• _EXTRAIT DE PAGE_
J'ai toujours été fasciné par l'innocence, sans doute parce que la mienne fut soit de courte durée, soit enfouie, inaccessible dans ma mémoire. J'en suis fasciné par sa construction, mais pleut-être encore plus par le fait qu'elle se prouve par la désillusion systématique, le désenchantement qui l'accompagne.


Quand on s'intéresse à Darger, on voit normalement l'oeuvre de l'innocence : des petites héroïnes à sexe masculin auxquelles il arrive sans cesse de faire la guerre, de se bagarrer, d'affronter des paraphrénies mythologiques, des monstres préhistoriques ou des incendies cocasses.


On ne lit par "L'histoire de ma vie" de Henry Darger pour sa littérature. Ni... pour son titre. Ah ça non. Des ellipses, des coq-à-l'âne, une écriture factuelle mais dénuée de toute âme, comme digne d'un rapport de brigadier, il ne faut pas s'attendre à aimer ce dépouillement murmuré par un vieux souillon boîteux qui raconte sa simplicité et son innocence.

• _ACTIONS REQUISES_
1/ Traduisez en anglais la phrase suivante de l'extrait consacré à Henry Darger : « J'ai toujours été fasciné par l'innocence, sans doute parce que la mienne fut soit de courte durée, soit enfouie, inaccessible dans ma mémoire. »
2/ Citez fidèlement la partie du listing qui s'ouvre sur la ligne contenant « You are a computer-use » et se poursuit jusqu'à la fin du listing, bornes comprises. N'incluez pas les images dans votre réponse.

• _Données de localisation de mots et d'éléments_
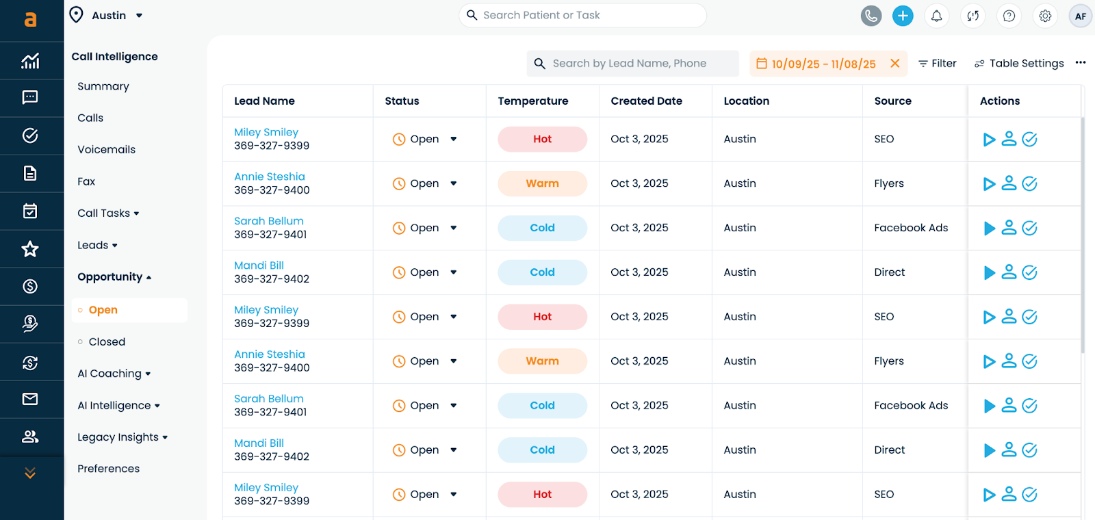Go to Voicemails in Call Intelligence menu
This screenshot has width=1095, height=520.
(x=106, y=150)
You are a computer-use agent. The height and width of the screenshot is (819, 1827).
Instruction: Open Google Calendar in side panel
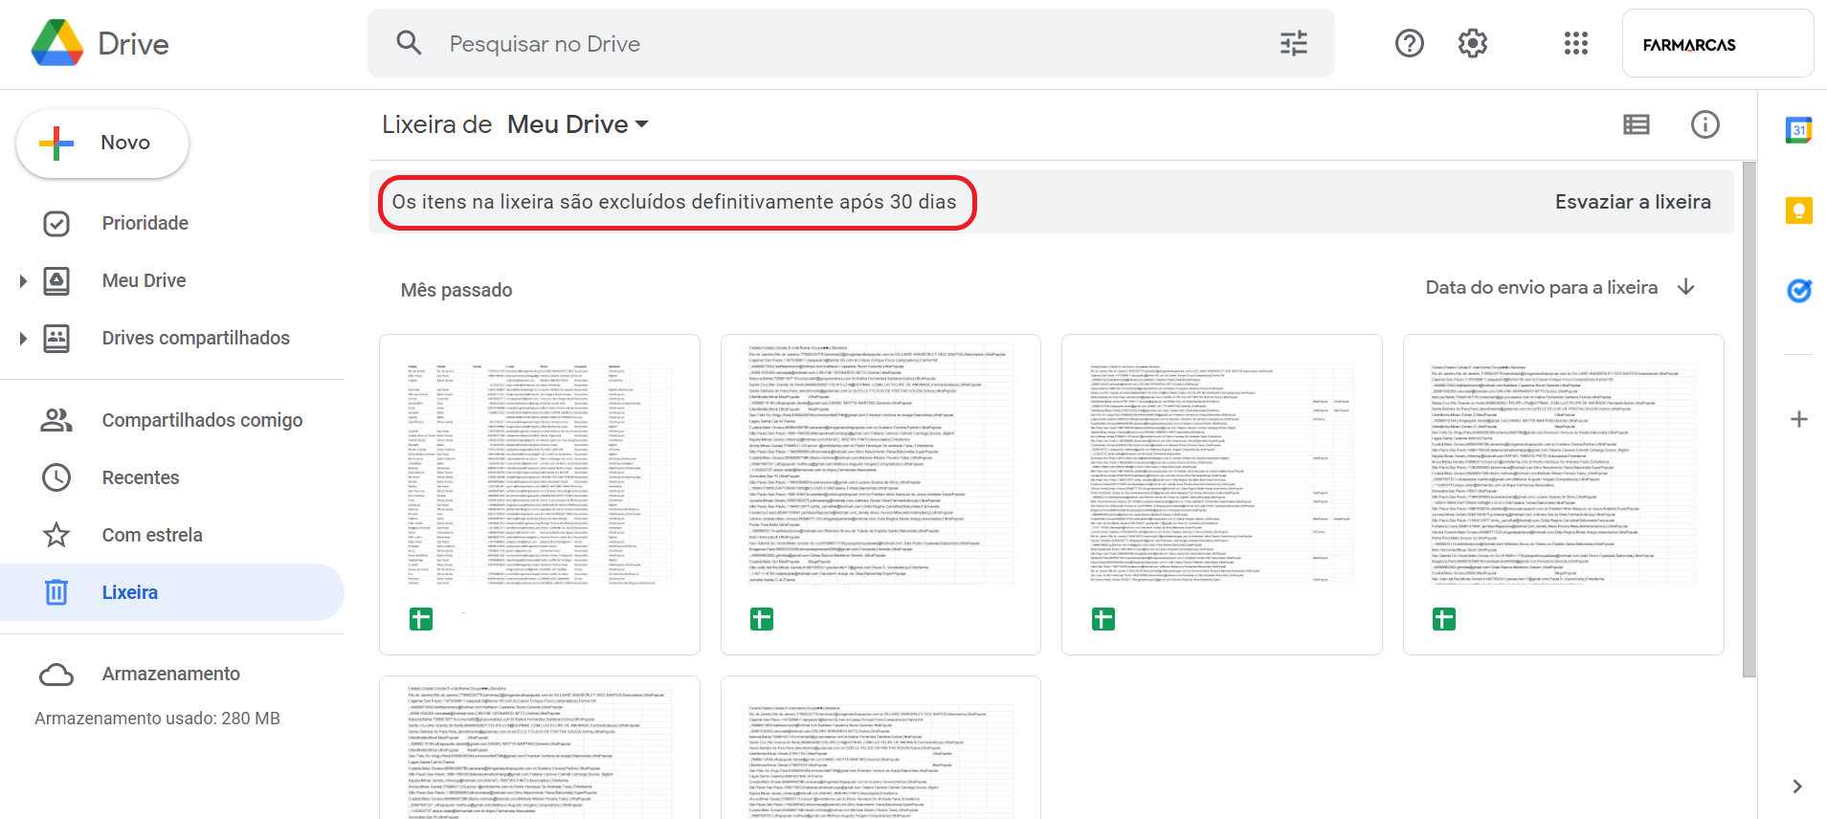[x=1798, y=130]
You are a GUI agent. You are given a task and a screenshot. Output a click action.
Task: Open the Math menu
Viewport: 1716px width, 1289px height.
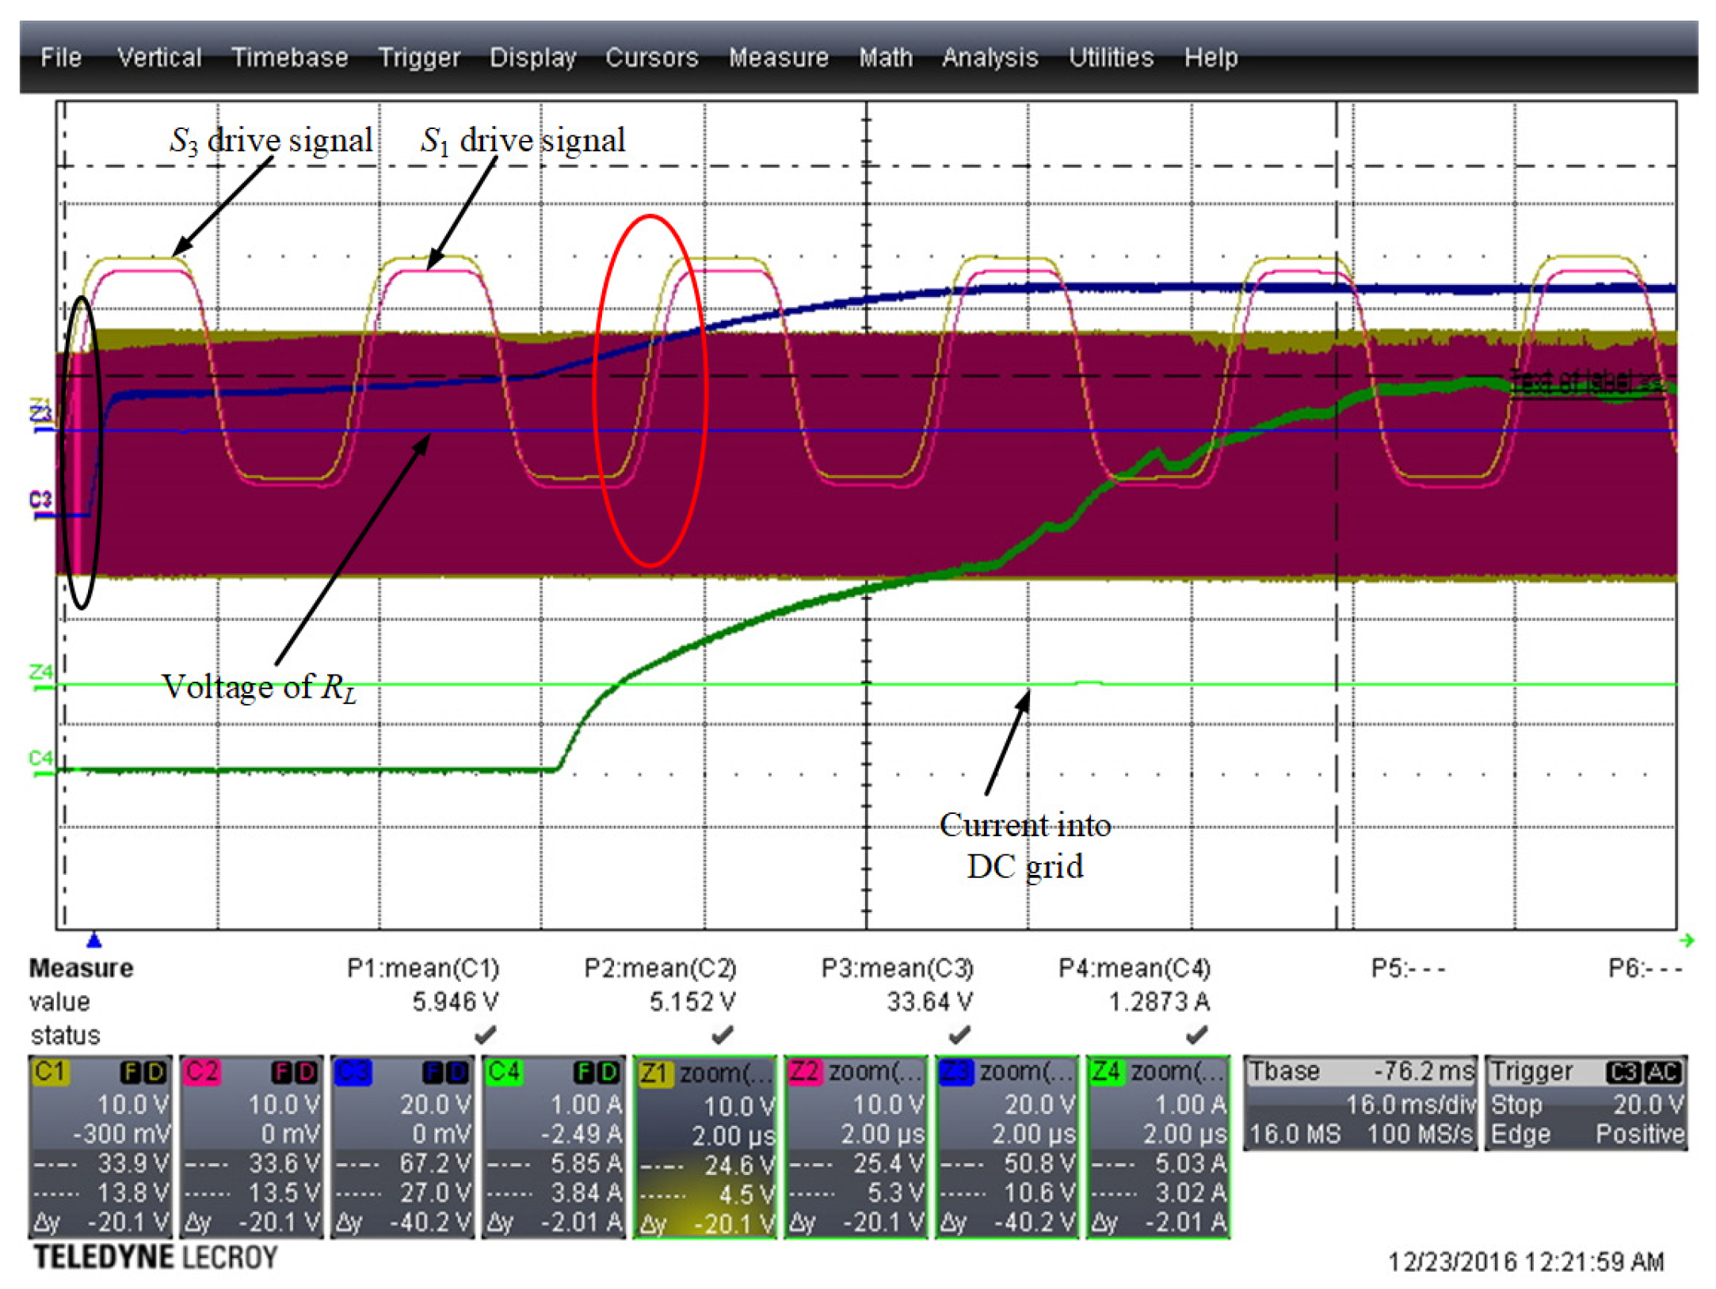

• _ENSEMBLE DES RÉPONSES_
1/ I have always been fascinated by innocence, probably because mine was either short-lived or buried, inaccessible in my memory.

2/
You are a computer-use agent. The height and width of the screenshot is (819, 1827).
Instruction: Open Google Calendar in side panel
[x=1798, y=130]
You are a GUI agent. You are given a task and a screenshot. Output a click action.
Task: Open the Math menu
Viewport: 1716px width, 1289px height.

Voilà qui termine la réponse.